Why Fly In Europe? The Dark Triumph Of The Ryanair Effect
It has had a rebarbative, blighting effect across the entire aviation industry. The Ryanair model, for want of a better term, prides itself on minimal, no-frills service for eye popping prices. The Irish-based low-cost carrier was intended to revolutionise European air travel by offering a budget option for the eager and easy holiday maker. In time, this seemingly attractive option has become a handy model to emulate by more traditional airlines, who have become mere shadows of themselves. National carriers, in other words, are now shameful replicas of budget airlines, with one exception: prices have been kept high and, post pandemic, even higher.
Not that flying Ryanair and its various rival cognates is necessarily the cheap option it’s meant to be. By all means use it, but make sure your luggage is jokingly minimal. In fact, preferably take nothing at all. The very appearance of baggage on one’s person, let alone a bag to check-in, will add a series of fees that end up wiping out the initial enthusiasm, let alone perceived advantage of the cheaper price.
Things get even better when told that you have to pay an additional fee to print a boarding pass at the airport, a ludicrous expectation that is much like handing a penalty fee to an airline for doing what they would already have to do. In other words, this particular model renders those incidents of travel taken as commonplace a cashable commodity.
The post-Covid era presented a ripe chance for traditional airlines to pair back services, remove any semblance of comfort, and make the customer pay for the pleasure of this mutilation. The academic literature on this is cooly impersonal, finding these decisions the expedient consequence of responding to a crisis. A co-authored paper in Research in Transportation Business & Management examining European airline responses to the pandemic, for instance, noted “a sudden and dramatic contraction in terms of fleet size, workforce and network coverage as airlines sought to contract and consolidate their operations.”
This contracting and consolidation has become nothing less than a savaging, with Europe’s national carriers showing no appetite to return to the level of services they provided before. All must be paid for. Instead of the standard, unspectacular stodge offering of a sandwich or similar alternative, the food and drink options available in the front seat pocket are given a restaurant dash that promises airy glitz for little return. Profiles of the food providers are supplied in the brochure, often featuring a dreamy chef who never imagined that his little culinary scrap would end up on a national European airliner.

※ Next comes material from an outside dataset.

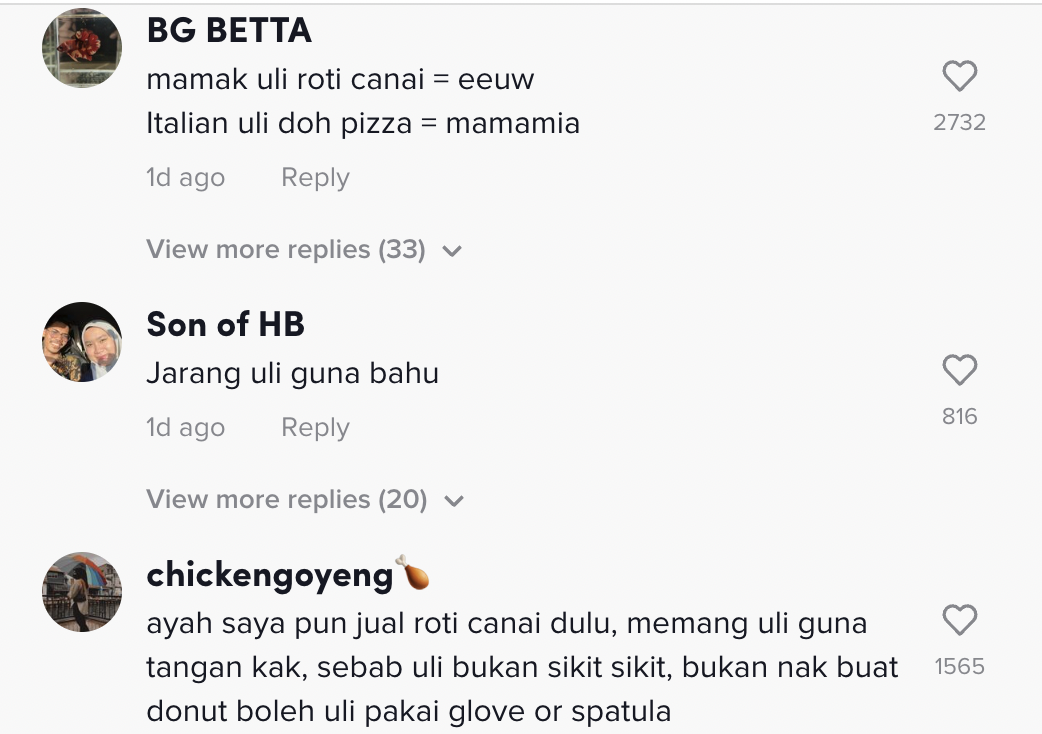Screen dimensions: 1042x734
Task: Click chevron next to View more replies (20)
Action: click(454, 501)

The complimentary bar service long seen as part of the national airline experience has become another additional feature to purchase. Meagre and mean, this policy also extends to the provision of coffee and tea, which have been deprived of their complimentary status. That additional money needs to be forked out for tepid drinks that never exceed the quality of ditchwater should precipitate onboard insurrection. But many a modern European traveller has become obedient to the provision of mediocrity.
On Lufthansa airlines operating within Europe, the extent of generosity can be gauged as follows: one can expect one complimentary bottle of water (two at a disgruntled pinch from cabin crew). To sweeten the austere service, complimentary chocolates are offered just as the cabin service is about to conclude.

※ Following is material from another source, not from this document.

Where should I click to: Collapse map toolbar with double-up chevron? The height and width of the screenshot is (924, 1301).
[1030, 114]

This hideous thinning out of services, the adding of virtually all items of food and drink to the purchase list, the spartan air of rude offerings, have done little to improve the performance of airlines in what should matter: punctuality. In its Performance Review Report for 2023, the independent Performance Review Commission (PRC) of Eurocontrol found that punctuality had decreased further than 2022, making it the worst performance over two decades. This decline took place despite traffic still operating at below 2019 levels. A grim statistic leaps out: “On average, only 70.6% of the flights arrived within 15 minutes of their scheduled time in 2023 (77.8%) in 2019).”
Airlines and other components of the aviation industry have fostered a creature of their own making. By stripping their staff ranks, accommodating rebounding traffic has become increasingly impossible. Airlines, despite embracing increasingly sophisticated aircraft aviation technology still face, explained Ourania Georgoutsakou, managing director of A4E (Airlines for Europe), “a potholed regional road full of detours and traffic lights.”
To delays comes that other ruinous outcome: flight cancellations. In the first quarter of 2024, 6,803 Lufthansa flights, or 5.99% of total flights by the air carrier, were cancelled. (The German carrier blamed strikes for the extravagant figure.) The impressively horrendous statistic bettered by some margin the runner-up candidate, KLM, with 1,294 cancellations (2.27% of total flights).
With the triumph of the Ryanair model, ruthlessly emulated by belt tightening carriers who seem to treat their passengers as mere units of income, taking the plane in Europe is no longer an interesting, let alone palatable prospect. Train travel suddenly looks more appealing, but even then, the traveller will have to scratch around for some additional coinage and hope that the calendar offers the luxury of such travel. But now, it is time to mourn the passing of an aviation tradition that sees little chance of resurrection.